Gestern ließen die Tigers die große Chance liegen, ein gemütliches Punkte-Polster für diese harten Wochen anzulegen. Vor 2800 Zuschauern in der nur zur Hälfte gefüllten VW-Arena dominierten die Tigers zu Beginn, führten schnell 11:4. Braunschweig traf zu Beginn wenig, verwandelte im ersten Viertel keinen einzigen Dreier. Dank Bundesliga-Topscorer Keaton Grant mussten die Braunschweiger aber nie ganz abreißen lassen, mehr als zwölf Punkte betrug die Führung nie. Beim 29:29 gelang erstmals der Ausgleich, doch die Tigers zeigten sich unbeeindruckt und legten erneut vor. Als nach der großen Pause zunächst Mihailovic fünf Punkte in Serie einstreute und Buford sowie Green aus der Distanz trafen, war der Vorsprung wieder zweistellig (55:45). Beim Korb zum 57:45 gelang Tübingen die beste Offensiv-Aktion des Tages, als Green nach einer Stafette über Radosavljevic, Buford und Jordan erfolgreich war. Tübingen zeigte Team-Basketball, der dritte Auswärts-Sieg in Folge war greifbar nahe – doch wie zerbrechlich das Gebilde ist, zeigten die letzten Minuten.

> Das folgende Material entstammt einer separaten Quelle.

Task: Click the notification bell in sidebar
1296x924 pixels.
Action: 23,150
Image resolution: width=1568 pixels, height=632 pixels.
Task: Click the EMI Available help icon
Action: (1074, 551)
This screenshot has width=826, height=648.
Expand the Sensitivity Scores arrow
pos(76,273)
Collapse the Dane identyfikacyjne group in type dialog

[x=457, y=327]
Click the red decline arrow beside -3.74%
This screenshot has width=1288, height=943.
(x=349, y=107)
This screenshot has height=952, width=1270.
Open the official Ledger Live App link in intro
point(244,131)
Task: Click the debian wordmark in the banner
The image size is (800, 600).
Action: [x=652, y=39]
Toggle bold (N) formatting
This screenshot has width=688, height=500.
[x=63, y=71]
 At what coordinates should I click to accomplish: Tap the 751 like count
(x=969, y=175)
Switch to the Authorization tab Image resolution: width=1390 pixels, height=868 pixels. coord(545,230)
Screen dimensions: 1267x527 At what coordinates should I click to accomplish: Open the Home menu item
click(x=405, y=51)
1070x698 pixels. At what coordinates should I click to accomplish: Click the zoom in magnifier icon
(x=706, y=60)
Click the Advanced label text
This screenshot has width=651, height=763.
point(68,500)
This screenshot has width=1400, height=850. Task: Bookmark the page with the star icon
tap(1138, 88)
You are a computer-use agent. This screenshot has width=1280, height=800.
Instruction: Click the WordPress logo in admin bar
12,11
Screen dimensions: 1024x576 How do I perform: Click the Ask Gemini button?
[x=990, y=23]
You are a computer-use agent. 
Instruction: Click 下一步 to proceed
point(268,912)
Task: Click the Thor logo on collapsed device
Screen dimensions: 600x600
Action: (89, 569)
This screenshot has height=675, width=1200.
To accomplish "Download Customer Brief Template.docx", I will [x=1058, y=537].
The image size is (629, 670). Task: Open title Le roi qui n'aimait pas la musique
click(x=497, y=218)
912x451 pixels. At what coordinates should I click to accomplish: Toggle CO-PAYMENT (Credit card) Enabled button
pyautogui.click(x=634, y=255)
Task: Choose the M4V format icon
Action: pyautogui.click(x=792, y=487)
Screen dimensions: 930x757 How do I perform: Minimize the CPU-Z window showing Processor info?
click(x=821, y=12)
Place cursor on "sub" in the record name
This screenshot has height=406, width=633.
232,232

Nach Greens Dreier zum 71:59 stellten die Tübinger das Basketball-Spielen komplett ein, das Selbstvertrauen wich plötzlich Verunsicherung – als ob jemand den Stecker gezogen hätte. Von der Trainerbank kamen ebenfalls keine Impulse: Wie sein Gegenüber Korner war auch der Igor Perovic gestern erkrankt, der Tigers-Cheftrainer versuchte trotzdem zu coachen. Doch in der zweiten Hälfte saß Perovic saß meist auf einem Stuhl, Assistent Jens Leutenecker gestikulierte wild an der Seitenlinie. Die achteinhalb Minuten Tiefschlaf zum Ende konnte auch er nicht verhindern. „Wir waren zu locker im letzten Viertel“, sagte Bogdan Radosavljevic. Zu früh gefreut.

Ex-Tiger jubeln, Braunschweig siegt auch ohne Chefcoach

Gleich drei Ex-Tigers trafen gestern auf Tübingen: Tyrone Nash, Kenny Frease und Nicolai Simon durften am Ende jubeln. Größten Anteil am Braunschweiger Erfolg hatte Nash, der am Ende 16 Punkte erzielte – sechs davon hintereinander zum 74:76 aus Braunschweiger Sicht. Frease verlor das Center-Duell gegen Bogdan Radosavljevic nach Punkten, lieferte aber insgesamt ordentliche Statistiken ab. Nicolai Simon fand nicht wirklich in die Partie, seine einzigen Punkte markierte er zum 59:68 aus Braunschweiger Sicht – zu dem Zeitpunkt schien Tübingen noch auf dem besten Weg zum Sieg.

Auf der Trainerbank musste Braunschweig gestern improvisieren: Cheftrainer Raoul Korner war erkrankt und blieb mit Fieber zu Hause, für ihn übernahm Assistenz-Coach Lars Masell.